(Tarefas do exercício):
a) Segundo o texto sobre o documentário "Incompatível com a Vida", em que universidade Eliza Capai se formou em jornalismo?
b) No texto sobre o documentário, reescreva em forma de lista o parágrafo que começa com "Eliza Capai é documentarista", mantendo seus fatos principais.

Um olhar sobre o documentário “Incompatível com a Vida”

Dirigido por Eliza Capai, o filme evoca questões importantes acerca de gênero e raça

Encontrei Eliza no saguão do Cinema Net Rio, em Botafogo, na sua estreia no Rio de Janeiro com “Incompatível com a Vida”, no final do ano de 2023. Enquanto eu bebia água e esperava por uma amiga, me dei conta que quem se sentava à minha frente era ela, colocando o casaco e também esperando uma amiga, que chegaria logo após. Foi interessante ver Eliza ali, aparentemente um pouco despretensiosa, mas também ansiosa, e logo em seguida poder ver sua bravura numa tela de cinema. É disso que gostaria de falar aqui, nesse breve texto sobre esse filme grandioso.

Vencedor do festival “É Tudo Verdade”, nas categorias melhor documentário e melhor montagem, e da Competição Brasileira de Longas ou Médias-Metragens 2023, o filme dirigido por Eliza Capai, possui beleza estética única, fotografia e jogadas cênicas que traduzem a intensidade da narrativa e sintetizam a natureza dicotômica do processo de vida e morte, o processo de luto dessas mães e a importância do debate sobre políticas públicas. A obra tem a potência escancarar um debate delicado, polêmico em muitas instancias, sobretudo para falar da questão do aborto e da autonomia das mulheres sobre o seu corpo, de maneira honesta. Estejamos atentos e fortes para os novos dias, porque o novo, o novo sempre vem. E que nunca nos falte amor humor e coragem, caso um Carrasco Azul apareça pela frente.

A partir dos registros sobre sua gravidez, que acabou tendo o diagnóstico do “feto incompatível com a vida”, Eliza convida outras mulheres para falar de vivências análogas à sua e a partir disso cria uma rede de vozes, falas e histórias que reverberam em temas universais, principalmente no recorte de gênero, sobre o debate pela perspectiva do direito humano da mulher, que passa pelo processo do diagnóstico e esbarra em feridas estruturais – mas também individuais.

A diretora ficou grávida durante a pandemia de COVID-19, em pleno governo Governo Bolsonaro. No filme, utiliza imagens contextualizando o enclausuramento, ou então, assim como, o episódio que tomou grandes proporções midiáticas, do caso da menina de 10 anos que foi hostilizada por fundamentalistas religiosos, ao chegar no hospital para realizar o aborto, fruto de uma violência sexual.

Eliza Capai é documentarista e formada em jornalismo pela USP, coleciona mais de cem prêmios com longas, séries e curtas, sempre buscando o recorte de gênero em sua abordagem tão única. “Tão Longe é Aqui”, de 2013, é um deles. Além dos filmes, dirigiu a série documental original Netflix “Elize Matsunaga: Era uma vez um crime”, que aborda a história com uma perspectiva delicada e traz um paralelo com a repercussão de crimes cometidos por homens e mulheres.

O que é ser mãe? É uma das perguntas de plano de fundo do filme, vai desenhando as questões do desejo, do sentimento, assim como o debate do direito humano e o direito ao próprio corpo. O debate vai caminhando nessas questões, que ao mesmo tempo delicadas, necessitam de um espaço seguro para serem debatidas e acolhidas, uma vez que também são urgentes.

(Material extraído):
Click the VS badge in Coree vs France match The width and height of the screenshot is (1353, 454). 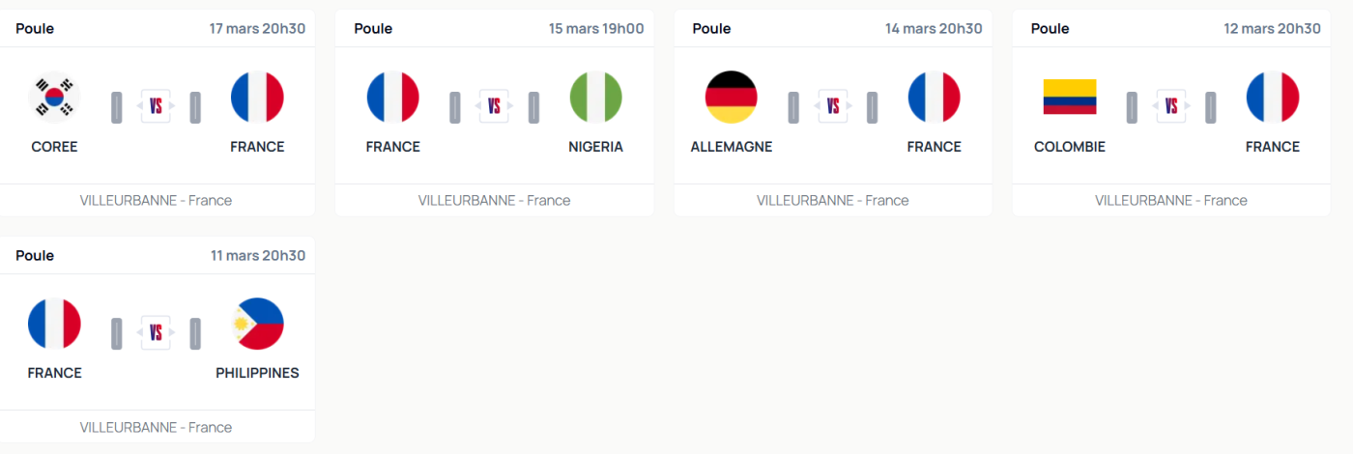click(156, 106)
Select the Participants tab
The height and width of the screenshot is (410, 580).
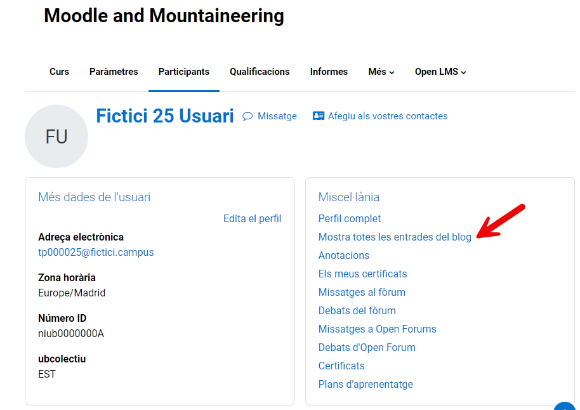click(x=184, y=72)
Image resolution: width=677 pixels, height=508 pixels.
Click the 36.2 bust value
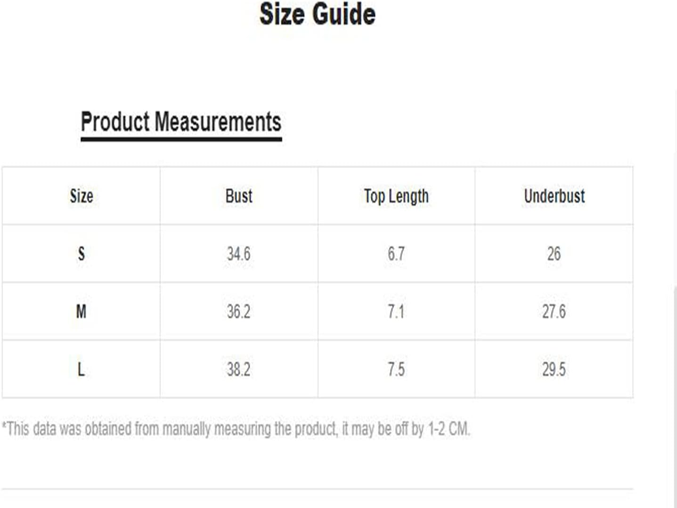(239, 311)
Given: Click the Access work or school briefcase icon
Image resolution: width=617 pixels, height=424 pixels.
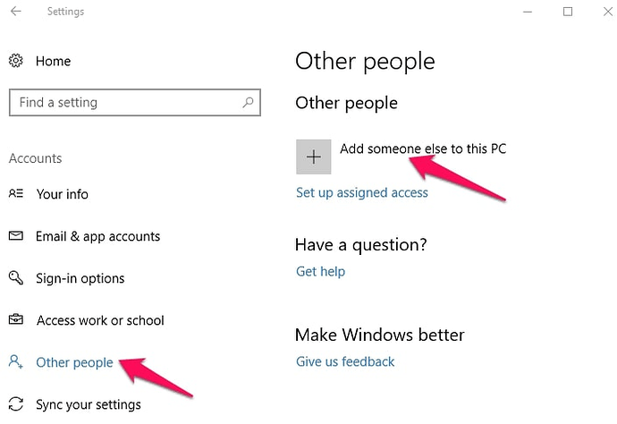Looking at the screenshot, I should click(16, 320).

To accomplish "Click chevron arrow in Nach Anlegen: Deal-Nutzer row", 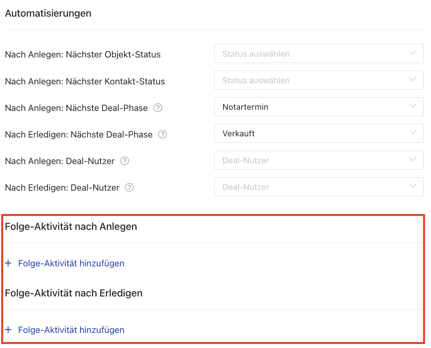I will 413,160.
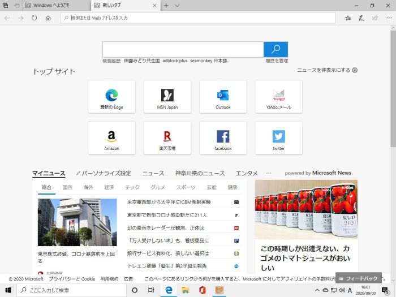Expand the news categories ellipsis
The image size is (396, 297).
pyautogui.click(x=269, y=173)
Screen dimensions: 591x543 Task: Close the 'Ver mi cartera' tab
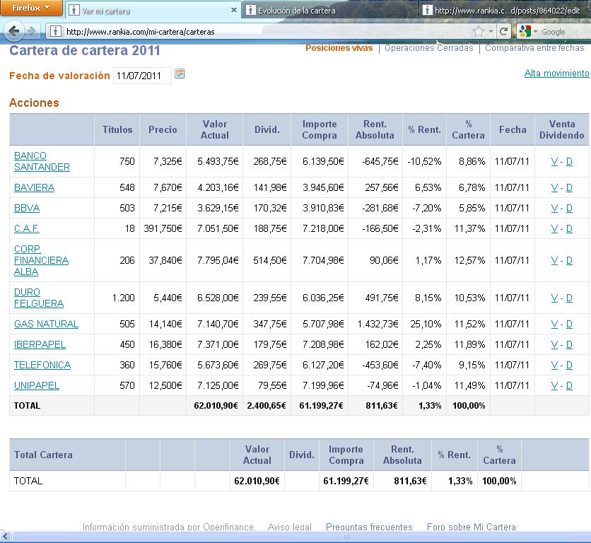(234, 11)
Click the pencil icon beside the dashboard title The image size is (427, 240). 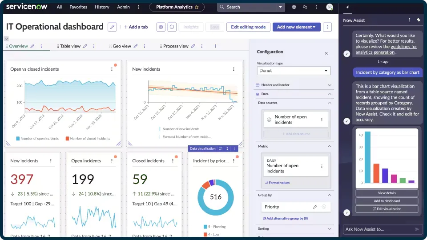pyautogui.click(x=113, y=27)
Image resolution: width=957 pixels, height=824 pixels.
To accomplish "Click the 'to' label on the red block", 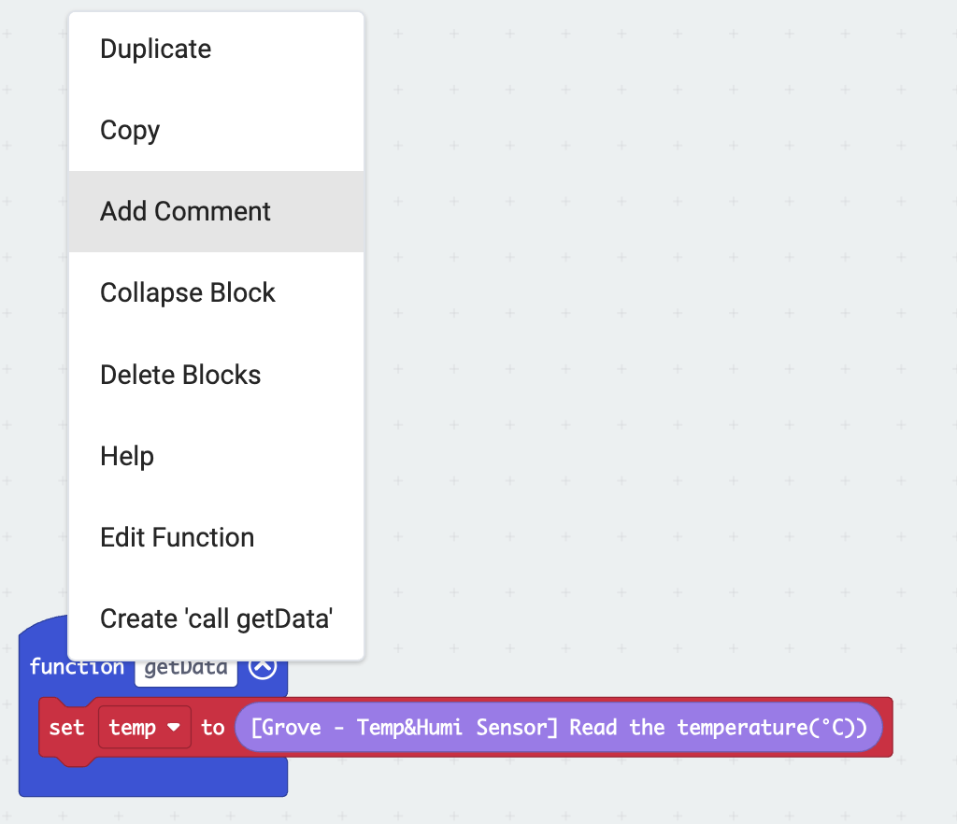I will coord(213,728).
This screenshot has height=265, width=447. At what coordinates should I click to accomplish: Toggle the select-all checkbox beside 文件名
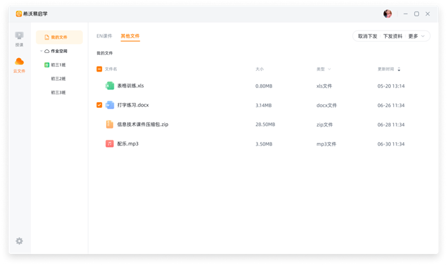tap(99, 69)
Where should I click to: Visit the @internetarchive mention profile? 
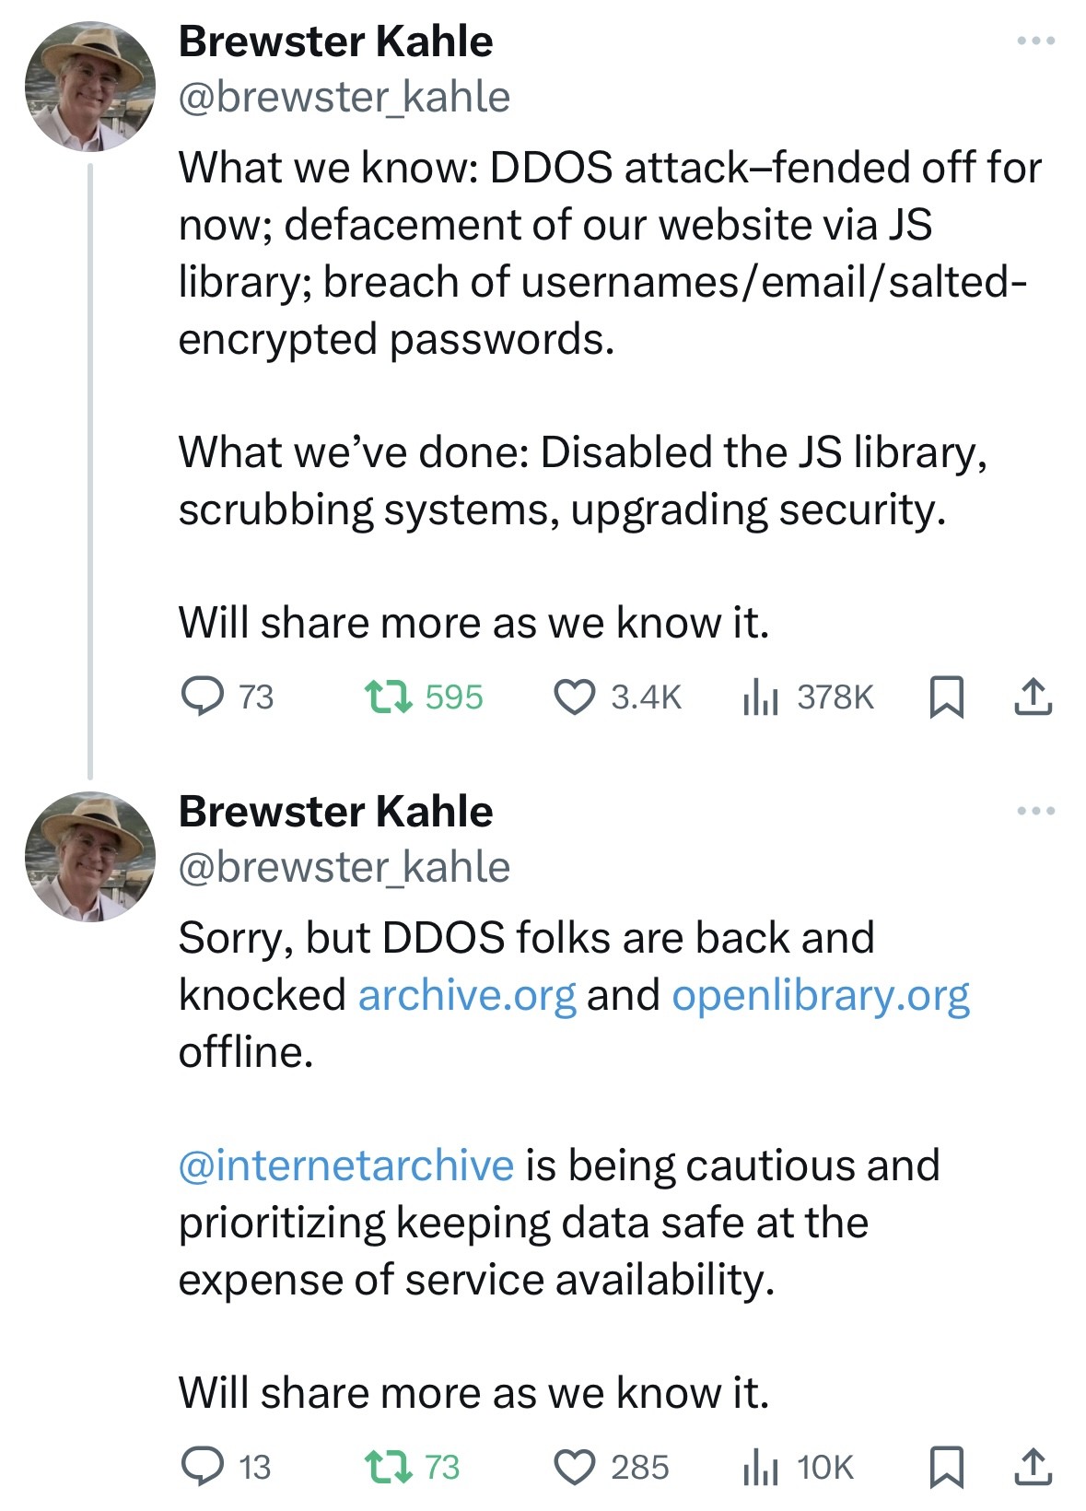click(345, 1165)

(Respostas dos exercícios):
a) Na USP.

b)
- Eliza Capai é documentarista e formada em jornalismo pela USP.
- Coleciona mais de cem prêmios com longas, séries e curtas, sempre com recorte de gênero.
- Um de seus trabalhos é "Tão Longe é Aqui", de 2013.
- Dirigiu a série documental original Netflix "Elize Matsunaga: Era uma vez um crime".
- A série aborda a história com uma perspectiva delicada e traça um paralelo com a repercussão de crimes cometidos por homens e mulheres.